By Lindsey Toomer
See original post here.
Advocates for the Denver Basic Income Project rallied at the Colorado Capitol on Friday to urge local leaders to support additional funding for the program, which provides direct cash assistance to people experiencing homelessness.
In honor of Basic Income National Day of Action, DBIP leadership and other supporters marched from the Colorado Capitol to the Denver City and County Building to demand Mayor Mike Johnston fund another year of the program.
The project is coming to the end of its first full-scale launch of the program, which was possible thanks to funding from the city. Mark Donovan, founder and director of the DBIP, said the project needs support from city leaders in order to extend for another year. Johnston’s latest budget proposal did not include funding for the project.
“Today’s a day to celebrate the power of people coming together to believe that a better future is possible for everyone today, not tomorrow,” Donovan said. “We’ve seen people finding their path to housing, to work, to safety, to stability. We are seeing that this works, and we want to keep it going.”
Donovan said the DBIP has distributed over $5.9 million to over 800 people experiencing homelessness in Denver. He said getting money from the project has helped people experience freedom and the ability to care for themselves.
“We believe when we give people cash and when we provide an income floor below which nobody falls, given with trust and autonomy, people have a path to thriving,”
Donovan said.
April Marie participated in the first iteration of the Denver Basic Income Project, and said at the rally that it helped her get through school and get her own home.
“It isn’t too good to be true,” Marie said. “The DBIP family literally kept me alive this year, and I am forever grateful. It’s easy to dismiss when it is someone else’s struggles, but the right crises can cause many of us to lose everything.”
Willie Larkins said DBIP saved his life and gave him a future he didn’t see prior. He said working together to help other people find the success he has is essential to helping the city thrive.
“It inspired me to know that I had someone, something or somebody that had faith in me,” Larkins said. “And that faith gave me all the strength I needed to look at myself, to want more, to do better.”
The DBIP family literally kept me alive this year, and I am forever grateful.
– April Marie, Denver Basic Income recipient
Denver City Council member Shontel Lewis spoke in support of DBIP and said she’d push her colleagues on council to fund the program. She’s worked in support of DBIP since its inception, and she said she hopes Johnston thinks about a “multitude of strategies” to support people experiencing homelessness.
“We can’t build self-autonomy and trust from those who feel disenfranchised in our society if our society doesn’t first trust them to be autonomous,” Lewis said.
Denver is going through its budgeting process for 2024, and Lewis described a budget as a “moral document.” She said as the city continues to work through the process, it presents an opportunity for city leaders to “check our morality.”

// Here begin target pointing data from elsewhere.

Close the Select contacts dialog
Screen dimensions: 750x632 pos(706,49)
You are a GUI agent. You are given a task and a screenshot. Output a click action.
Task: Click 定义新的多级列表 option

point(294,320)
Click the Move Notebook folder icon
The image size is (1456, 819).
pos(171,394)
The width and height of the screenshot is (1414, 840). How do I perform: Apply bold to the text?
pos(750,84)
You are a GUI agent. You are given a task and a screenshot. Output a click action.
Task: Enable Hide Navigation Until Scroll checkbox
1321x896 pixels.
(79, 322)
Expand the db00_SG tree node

“This is a great opportunity for us to show our most vulnerable folks in our community that we love and care about them and that we’re willing to prioritize them in our budgets,” Lewis said.
Jose Salas, spokesperson for Johnston, said in an email that the mayor’s office looks forward “to reviewing the report of metrics once a full year of the program concludes,” since it is still in its pilot phase.
State Rep. Javier Mabrey, a Denver Democrat, also spoke in support of DBIP, citing a recent survey on homelessness that found 40% of Denver’s unhoused population have jobs and simply can’t afford rent.
“Greedy landlords are doubling and tripling rent to line their pockets in the pursuit of unlimited profits at the expense of human dignity, and this project is the city standing up and saying no,” Mabrey said. “We should have dignity — that people should be able to afford housing, that people should be able to put food on the table, that people should be able to afford health care. These should be basic human rights.”
Mabrey also noted the high budget line for public safety Johnston proposed, and said investing in programs like the Basic Income Project addresses crime and public safety at its root.
Rudy Gonzales is CEO and president of Servicios de La Raza, the largest Latino-oriented nonprofit of its kind in the state that provides human services support to anyone who needs it. He said having worked with Johnston in the past, he’s disappointed that there isn’t money in the city’s budget “to do this work for every single person in our city.”
“As we support the Denver Basic Income Project, we support everybody — whether you’re a citizen or not — receiving a basic income so you don’t have to work 40 jobs to pay rent, to put food on the table, to get medicine, to get health care, to get an education,” Gonzales said. “You don’t have to do that. But what we have to do is make sure that our government responds to us.”